Voriconazole has not been studied in patients with severe chronic hepatic cirrhosis (Child-Pugh C).
Voriconazole has been associated with elevations in liver function tests and clinical signs of liver damage, such as jaundice, and must only be used in patients with severe hepatic impairment if the benefit outweighs the potential risk. Patients with severe hepatic impairment must be carefully monitored for drug toxicity.
Use in pediatrics: Use in children (2 to <12 years) and young adolescents (12 to 14 years and <50 kg): The recommended dosing regimen is as follows: (See Table 7).

Click on icon to see table/diagram/image

It is recommended to initiate the therapy with intravenous regimen, and oral regimen should be considered only after there is a significant clinical improvement. It should be noted that an 8 mg/kg intravenous dose will provide voriconazole exposure approximately 2-fold higher than a 9 mg/kg oral dose.
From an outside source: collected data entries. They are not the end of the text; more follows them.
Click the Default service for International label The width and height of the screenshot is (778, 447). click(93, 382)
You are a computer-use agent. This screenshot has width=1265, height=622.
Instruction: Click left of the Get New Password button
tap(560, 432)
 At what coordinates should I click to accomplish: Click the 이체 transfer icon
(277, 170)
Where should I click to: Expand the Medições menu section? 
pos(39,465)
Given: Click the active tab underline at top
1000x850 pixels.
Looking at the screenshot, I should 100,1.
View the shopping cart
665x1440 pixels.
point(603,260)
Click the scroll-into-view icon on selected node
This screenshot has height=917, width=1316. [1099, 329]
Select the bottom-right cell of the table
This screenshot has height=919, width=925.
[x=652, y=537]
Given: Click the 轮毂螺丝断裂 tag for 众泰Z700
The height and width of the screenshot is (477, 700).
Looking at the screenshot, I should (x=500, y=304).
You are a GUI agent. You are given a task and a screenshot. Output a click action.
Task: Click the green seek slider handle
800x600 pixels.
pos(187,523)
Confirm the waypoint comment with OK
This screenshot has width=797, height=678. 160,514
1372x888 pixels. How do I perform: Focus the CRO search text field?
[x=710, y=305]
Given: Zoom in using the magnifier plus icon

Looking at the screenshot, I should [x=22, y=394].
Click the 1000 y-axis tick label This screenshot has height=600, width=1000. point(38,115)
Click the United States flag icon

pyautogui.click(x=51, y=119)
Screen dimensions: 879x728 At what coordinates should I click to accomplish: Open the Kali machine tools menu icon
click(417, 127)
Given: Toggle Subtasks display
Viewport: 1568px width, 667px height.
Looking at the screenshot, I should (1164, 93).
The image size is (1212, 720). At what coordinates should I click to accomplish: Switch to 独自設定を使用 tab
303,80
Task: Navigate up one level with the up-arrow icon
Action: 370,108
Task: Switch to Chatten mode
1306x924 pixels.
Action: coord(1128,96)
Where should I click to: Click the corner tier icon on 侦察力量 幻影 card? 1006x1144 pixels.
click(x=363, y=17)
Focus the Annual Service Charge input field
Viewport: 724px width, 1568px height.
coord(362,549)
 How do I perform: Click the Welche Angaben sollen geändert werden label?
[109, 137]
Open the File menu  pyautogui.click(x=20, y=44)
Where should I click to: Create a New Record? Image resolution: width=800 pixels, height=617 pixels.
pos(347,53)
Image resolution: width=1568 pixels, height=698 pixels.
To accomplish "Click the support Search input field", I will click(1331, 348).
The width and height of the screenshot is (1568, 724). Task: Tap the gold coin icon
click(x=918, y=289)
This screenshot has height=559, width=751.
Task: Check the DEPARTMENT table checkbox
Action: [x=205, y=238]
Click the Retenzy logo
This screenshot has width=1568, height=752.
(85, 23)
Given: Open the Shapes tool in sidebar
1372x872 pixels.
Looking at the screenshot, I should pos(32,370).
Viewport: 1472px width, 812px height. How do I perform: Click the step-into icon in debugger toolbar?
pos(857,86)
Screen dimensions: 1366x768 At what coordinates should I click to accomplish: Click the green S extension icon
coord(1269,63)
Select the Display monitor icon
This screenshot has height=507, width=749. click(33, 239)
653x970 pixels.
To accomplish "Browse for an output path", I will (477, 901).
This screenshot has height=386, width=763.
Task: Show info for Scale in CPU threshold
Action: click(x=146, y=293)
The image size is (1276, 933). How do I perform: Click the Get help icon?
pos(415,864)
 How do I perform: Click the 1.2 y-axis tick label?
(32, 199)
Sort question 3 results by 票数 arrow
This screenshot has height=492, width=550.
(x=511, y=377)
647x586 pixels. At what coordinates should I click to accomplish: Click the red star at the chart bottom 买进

The oral dose recommendations for children is based on studies in which voriconazole was administered as the powder for oral suspension formulation. Bioequivalence between the powder for oral suspension and tablets has not been investigated in a pediatric population. Considering the assumed limited gastro-enteric transit time in pediatrics, the absorption of tablets may be different in pediatric compared to adult patients. It is therefore, recommended to use the oral suspension formulation in children aged 2 to <12 years.
Safety and effectiveness in pediatric patients below the age of 2 years has not been established (see Pharmacology: Pharmacodynamics under Actions). Therefore, voriconazole is not recommended for children less than 2 years of age. Use in pediatric patients aged 2 to <12 years with hepatic or renal insufficiency has not been studied (see Adverse Reactions and Pharmacology: Pharmacokinetics under Actions).
Use in all other adolescents (12 to 14 years and ≥50 kg; 15 to 16 years regardless of body weight): Voriconazole should be dosed as adults.
Dosage adjustment: If patient response is inadequate, the dose may be increased by 1 mg/kg steps (or by 50 mg steps if the maximum oral dose of 350 mg was used initially). If patients are unable to tolerate treatment, reduce the dose by 1 mg/kg steps (or by 50 mg steps if the maximum oral dose of 350 mg was used initially).
Prophylaxis in adults and children: Prophylaxis should be initiated on the day of transplant and may be administered for up to 100 days. It may only be continued up to 180 days after transplantation in case of continuing immunosuppression or graft versus host disease (GvHD) (see Pharmacology: Pharmacodynamics under Actions).
Dosage: The recommended dosing regimen for prophylaxis is the same as for treatment in the respective age groups. Refer to the treatment tables previously.
Duration of prophylaxis: The safety and efficacy of voriconazole use for longer than 180 days has not been adequately studied in clinical trials.